Re: [regression] AMD SFH Driver Causes Memory Errors / Page Faults / btrfs on-disk corruption [Was: .../ btrfs going read-only]
From: Linux regression tracking (Thorsten Leemhuis)
Date: Wed Oct 02 2024 - 08:30:21 EST
[CCing Richard, who apparently faces the same problem according to a
recent comment in the bugzilla ticket mentioned earlier:
https://bugzilla.kernel.org/show_bug.cgi?id=219331#c8
CCing Mario, who might be interested in this and is a good contact when
it comes to issues with AMD stuff like this.
CCing the Btrfs list as JFYI, as all three reporters afaics see Btrfs
misbehavior or corruptions due to this.
Considered to bring Linus in, but decided to wait a bit before doing so.]
On 01.10.24 23:40, Chris Hixon wrote:
> On 10/1/2024, 12:56:49 PM, "Linux regression tracking (Thorsten Leemhuis)" wrote:
>> Basavaraj Natikar, I noticed a report about a regression in
>> bugzilla.kernel.org that appears to be caused by a change of yours:
>>
>> 2105e8e00da467 ("HID: amd_sfh: Improve boot time when SFH is available")
>> [v6.9-rc1]
>>
>> As many (most?) kernel developers don't keep an eye on the bug tracker,
>> I decided to write this mail. To quote from
>> https://bugzilla.kernel.org/show_bug.cgi?id=219331 :
>>
>>> I am getting bad page map errors on kernel version 6.9 or newer.

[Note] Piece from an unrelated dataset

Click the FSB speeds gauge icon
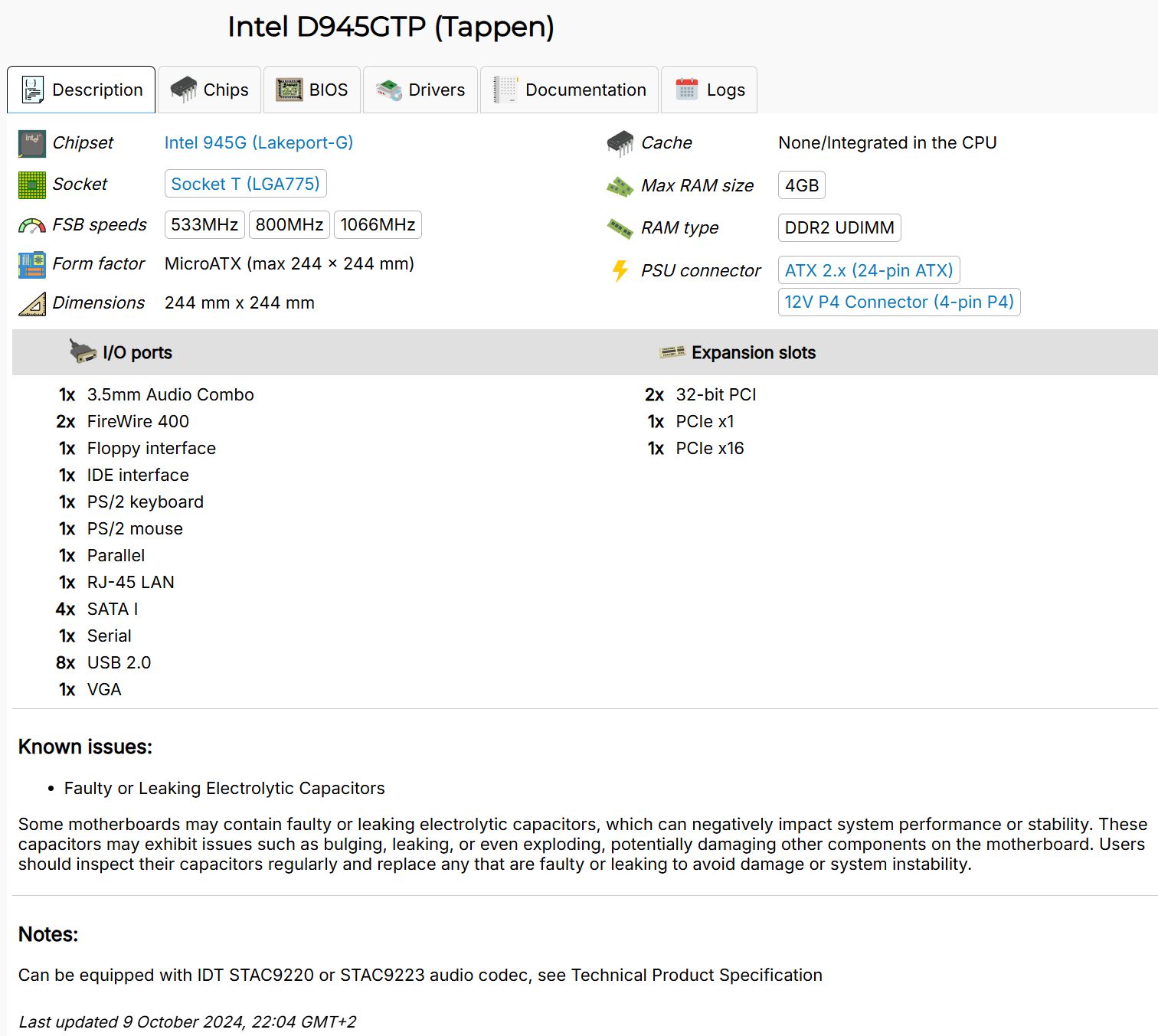 [x=31, y=225]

>>> They always appear within a few minutes of the system being on, if
>>> not immediately upon booting. My system is a Dell Inspiron 7405.
> [...]
>>> [ 23.234632] systemd-journald[611]: File /var/log/journal/a4e3170bc5be4f52a2080fb7b9f93cf0/user-1000.journal corrupted or uncleanly shut down, renaming and replacing.
>>> [ 23.580724] rfkill: input handler enabled
>>> [ 25.652067] rfkill: input handler disabled
>
>>> [ 34.222362] pcie_mp2_amd 0000:03:00.7: Failed to discover, sensors not enabled is 0
>>> [ 34.222379] pcie_mp2_amd 0000:03:00.7: amd_sfh_hid_client_init failed err -95
>
> No sensors detected - do we all have that in common?
Skyler, Richard?
>>> [...]
>> See the ticket for more details and the bisection result. Skyler, the
>> reporter (CCed), later also added:
>>
>>> Occasionally I will not get the usual bad page map error, but
>>> instead some BTRFS errors followed by the file system going read-only.
>>
>> Note, we had and earlier regression caused by this change reported by
>> Chris Hixon that maybe was not solved completely:
>> https://lore.kernel.org/all/3b129b1f-8636-456a-80b4-0f6cce0eef63@xxxxxxxxxxxxx/
>
> This looks like the same issue I reported.

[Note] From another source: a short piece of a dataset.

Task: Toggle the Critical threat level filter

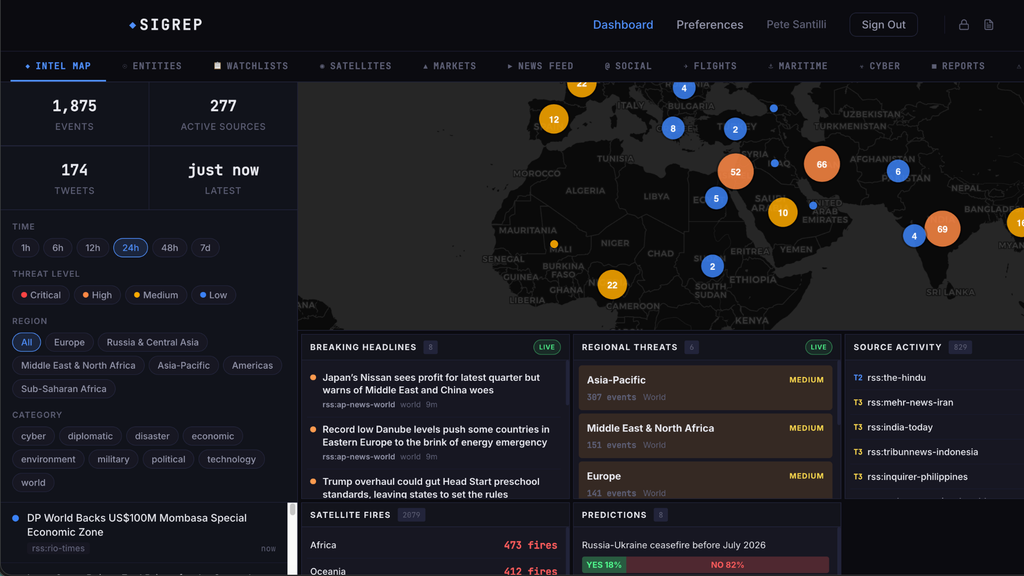Action: pyautogui.click(x=40, y=295)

And sounds a lot like what Richard sees, who also sees disk corruption
with Btrfs (see https://bugzilla.redhat.com/show_bug.cgi?id=2314331 ).
>> Chris Hixon: do you still encounter errors, or was your issue
>> resolved/vanished somehow?
>
> I still encounter errors with every kernel/patch I've tested. I've blacklisted
> the amd_sfh module as a workaround, but when the module is inserted, a crash
> similar to those reported will happen soon after the (45 second?)

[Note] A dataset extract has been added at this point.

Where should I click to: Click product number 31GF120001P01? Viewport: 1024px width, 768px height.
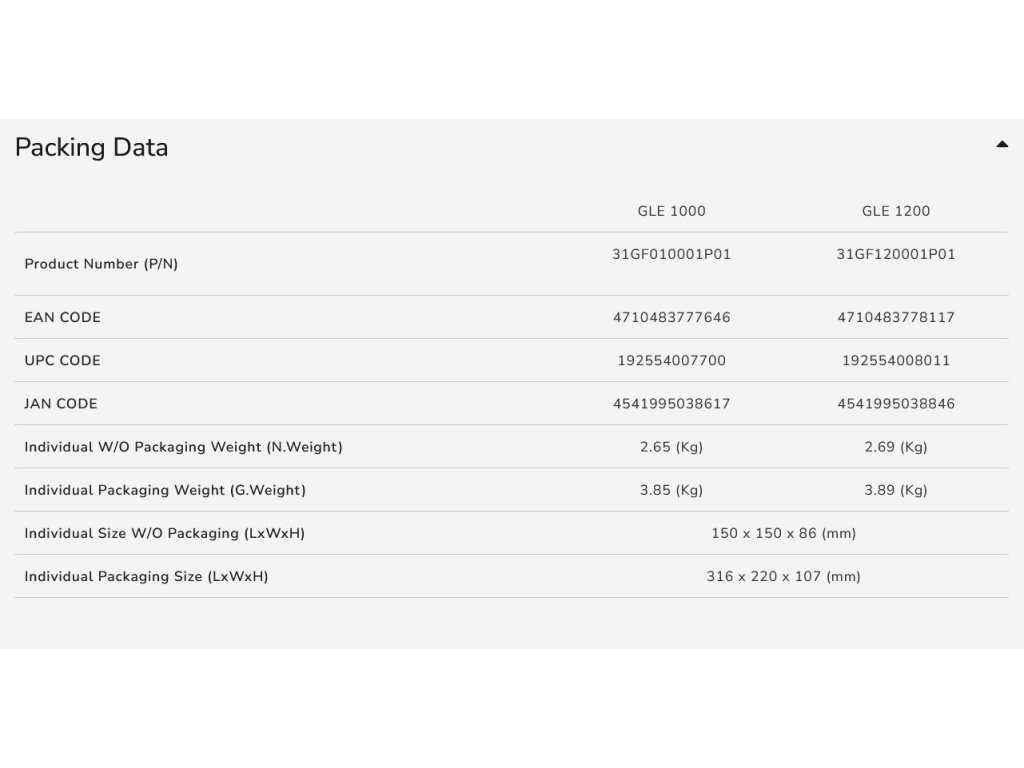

> detection/initialization timeout. It seems to affect whatever part of the
> kernel next becomes active. I've had disk corruption as well, when BTRFS is
> affected by the memory corruption,
Skyler, did you see btrfs disk corruption as well, just like Chris and
Richard did?
> so I've ended up testing on a USB stick I
> can reformat if necessary. I haven't tested new patches/kernels in a while
> though. I'll get back to you after I've tried the latest mainline. Also note
> that I've tried Fedora Rawhide's debug kernel,
>From what I see it seems all three of you are using Fedora. Wonder if
that is a coincidence.
> which has a ton of debugging
> options including KASAN, but nothing seems to point the finger at something
> originating in amd_sfh code. Is it possible the hardware itself (the mp2/sfh
> chip) is corrupting memory somehow after some misstep in
> initialization/de-initialization? Also if you look at my report, you'll see I
> have no devices/sensors detected by amd_sfh - I wonder if other reporters all
> have this in common? (noted in dmesg output above from another user)
Given that Basavaraj Natikar never really addressed Chris earlier report
from months ago and the severeness of the problem I'd wonder if we
should revert the culprit to resolve this quickly, unless some proper
fix comes into sight soon. Sadly from a quick look that would require
multiple reverts afaics. :-/
Ciao, Thorsten